A white man looks at the screen, he has a beard and blue eyes. He is wearing a navy tshirt

Jonathan McGrath – Productions

Jonathan’s job is to support the development and delivery of all IOU productions and our learning programme. Artists make work in very different ways and need all sorts of different things to help them make an artwork, Jonathan is required to be able to continually shift and change as he help projects happen.

If you are looking to do an internship or project with IOU I would be your first port of call.

How long have you been with IOU and what has been your highlight?

I started with IOU a month before Covid 19 swept into town and changed all our lives. My story with IOU goes back a bit further though; in 2007 when IOU launched the Space, Time, Tools, Advice programme I was one of the first intake or artists that were supported, my time with IOU changed my approach to making and producing art projects and since then I have been a huge fan of the companies work. 

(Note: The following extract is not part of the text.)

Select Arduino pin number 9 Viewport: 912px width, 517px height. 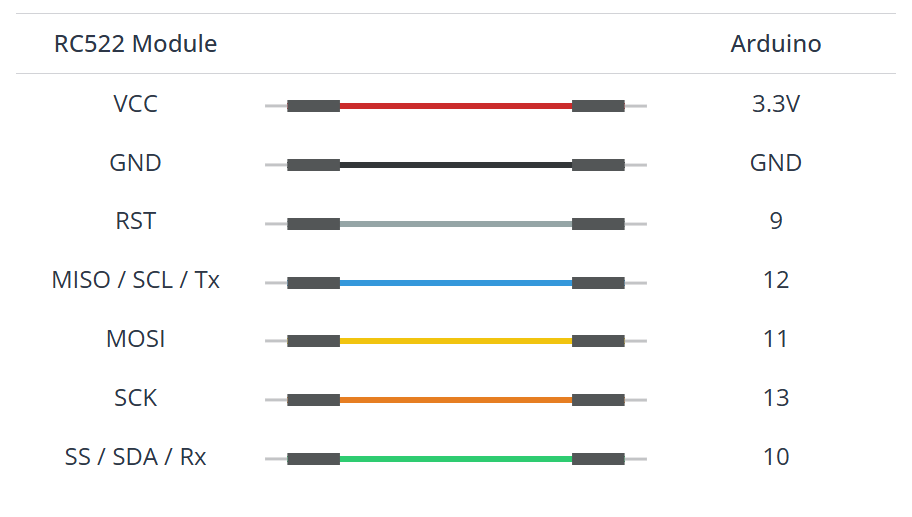click(x=776, y=222)
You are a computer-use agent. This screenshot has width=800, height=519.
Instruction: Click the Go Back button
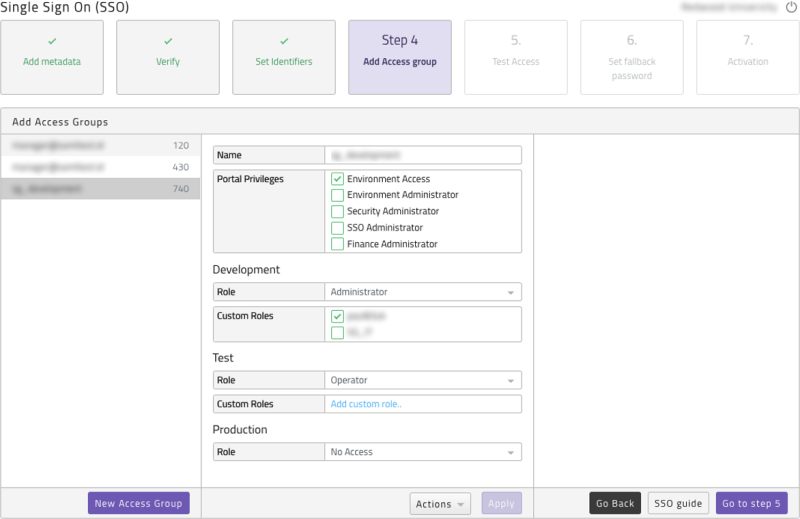pos(615,503)
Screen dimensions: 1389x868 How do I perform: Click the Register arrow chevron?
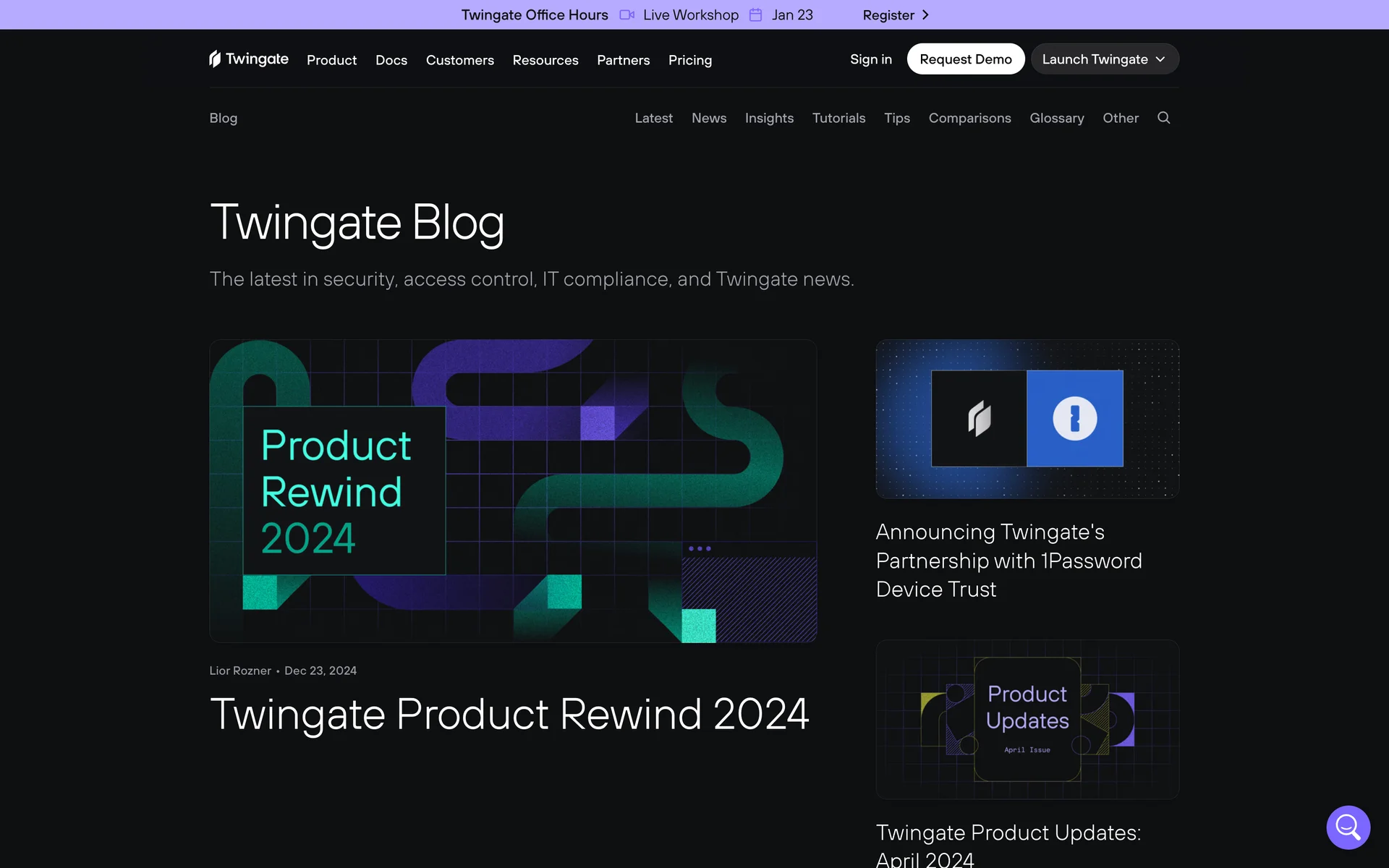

A highlight for me was only in Nov of this year sitting in the studio with my colleague’s Dan and Loui while David and Joanne were upstairs working; Covid 19 has kept us all at home for the majority of my time with the company and being in the building again getting ready to fill it up with new projects and artist residencies makes me very excited indeed.

Tell us about your professional journey before joining IOU?

I am a Theatre Director, Facilitator and Lecturer and have presented theatre events all over the world. I am an associate lecturer at several universities across the UK and supports many emerging theatre-makers in strategies for creating new performance work. I specialise in training actors for the somatic/psychological challenges that performance brings. 

My work is diverse in its style and presentation. My early career centred on site-specific/interactive theatre and work has evolved to directing large scale classical and contemporary productions, Opera and also small autobiographical solo projects. My projects are all highly collaborative and in recent years they have involved liberal dollops of new technology and AV incorporated into my work.

In 2017 I joined Arts Council England as Relationship Manager in Combined Arts there I was involved in supporting artists and NPO organisations assessing applications.  After leaving Arts Council England I spent one year as a Project Manager for the national outdoor arts commissioning body, ‘Without Walls’ supporting them with the transition into being a new NPO.’

Tell us about any stand out productions or exhibits you’ve experienced that left their mark on you?

In 2019 I was invited to direct/facilitate a new project for Manchester International Festival with Japanese artist collective ChimPom. Together with a team of young producers from Contact Theatre we created a working microbrewery in the tunnels underneath Manchester Victoria train station. The site is the location of a mass grave from the Cholera epidemic in the late 1800’s.

The artist’s research discovered that those who were spared from the illness did so by drinking ale instead of water, the process of boiling the water for brewing killed off the bug and saved lives, the project created our own brand of ‘Cholera Beer’. This project and all of its radical and quite dangerous component parts reflecting on the world-changing epidemic took on a whole new meaning in 2020 with the arrival of the Covid-19 pandemic. 

This project reminded me of all of the parts of contemporary theatre/art that I fell in love with in my youth when I virtually lived at greenroom Manchester.’